Work instructions
Return all lines of the listing below that carry the word "arrow".

Dataset entries
□ □ □ □ □ □ □

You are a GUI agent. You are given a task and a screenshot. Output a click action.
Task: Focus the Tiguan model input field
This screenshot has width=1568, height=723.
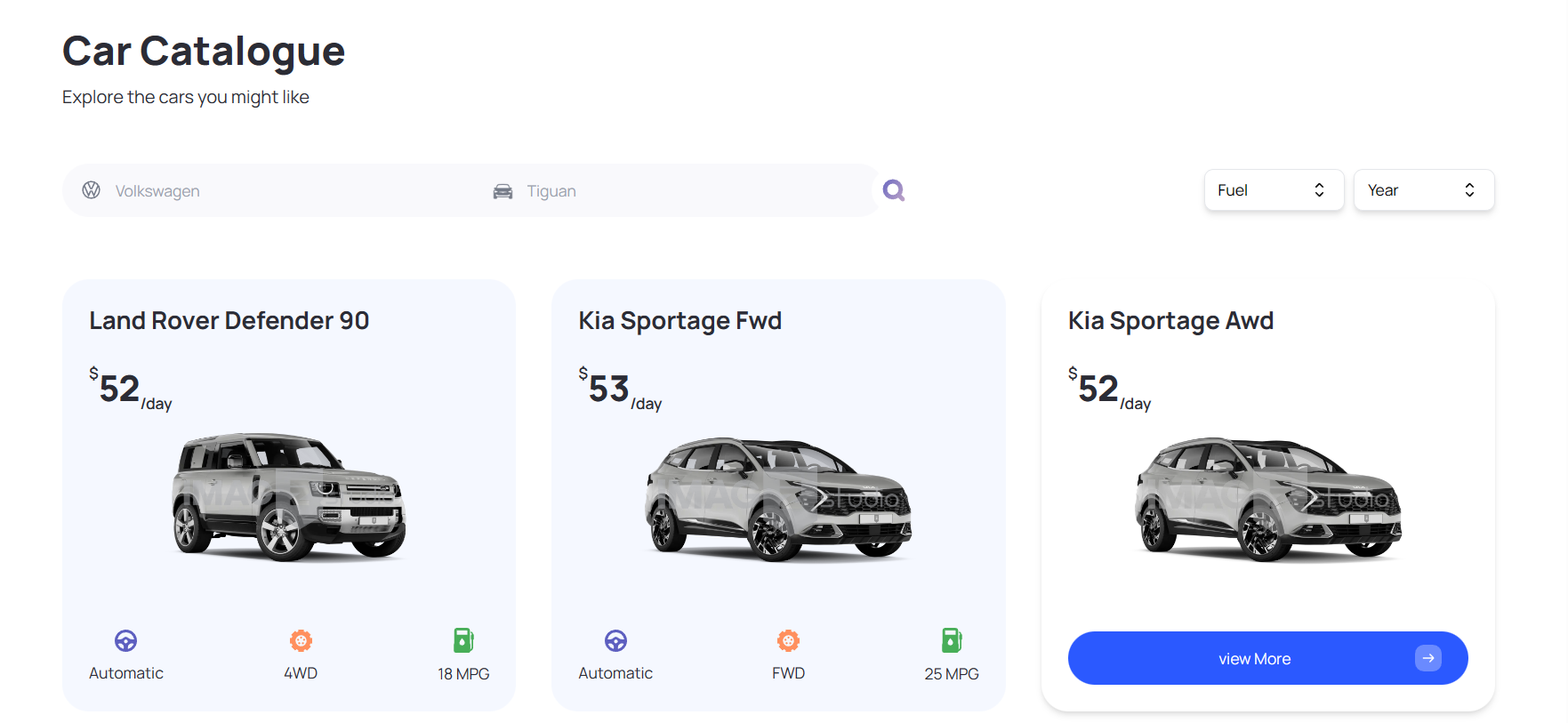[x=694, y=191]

□ □ □ □ □ □ □

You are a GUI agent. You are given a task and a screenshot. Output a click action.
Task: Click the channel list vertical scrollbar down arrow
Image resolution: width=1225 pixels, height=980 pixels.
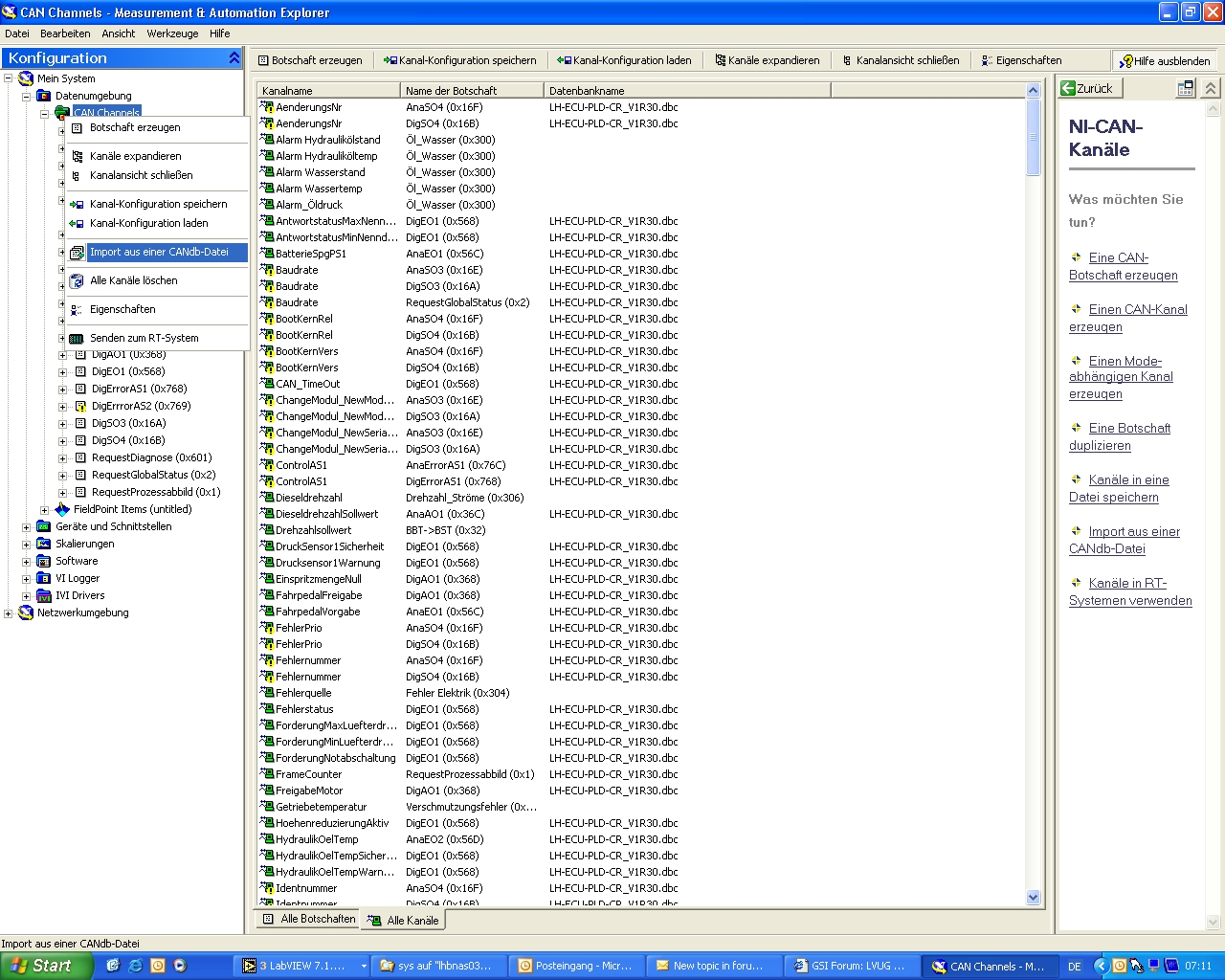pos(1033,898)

□ □ □ □ □ □ □

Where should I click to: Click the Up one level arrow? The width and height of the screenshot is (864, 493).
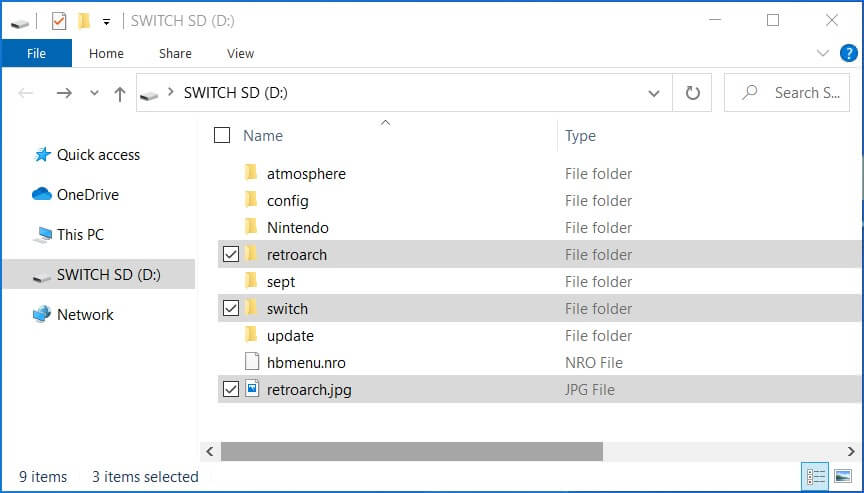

□ □ □ □ □ □ □

The answer
Task: Click the channel list vertical scrollbar down arrow
Where should I click to: Click the Up one level arrow? The width and height of the screenshot is (864, 493).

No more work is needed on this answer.